#### Supplied records ####

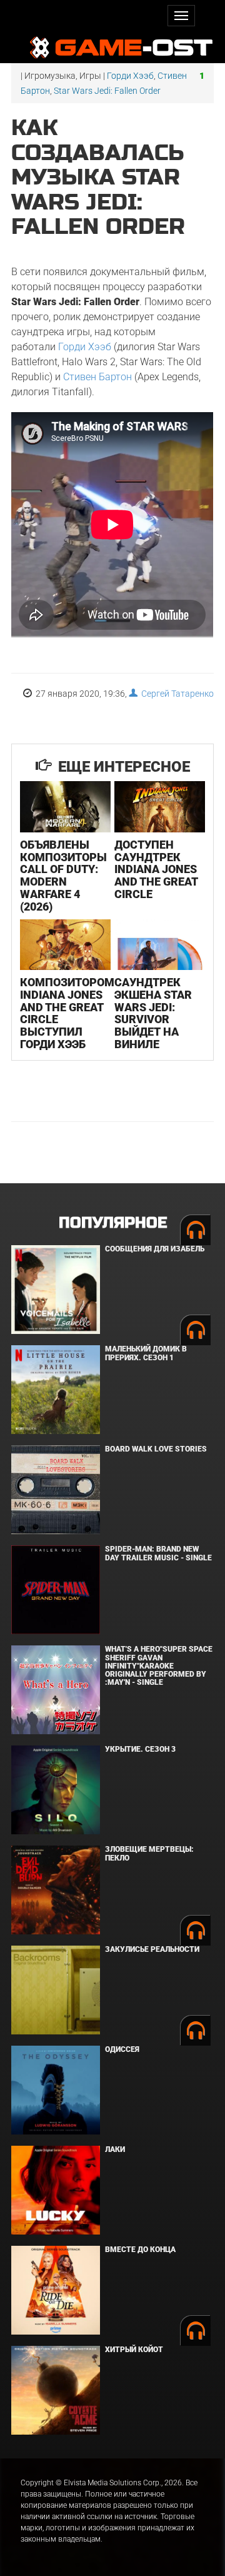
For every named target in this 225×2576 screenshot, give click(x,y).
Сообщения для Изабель (154, 1249)
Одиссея (122, 2049)
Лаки (115, 2149)
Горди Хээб (130, 76)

####

- [Activity] Write out all the entries word for word, but drop the pictures.

- [Result]
For every named target in this 225×2576 screenshot, give click(x,y).
Сообщения для Изабель (154, 1249)
Одиссея (122, 2049)
Лаки (115, 2149)
Горди Хээб (130, 76)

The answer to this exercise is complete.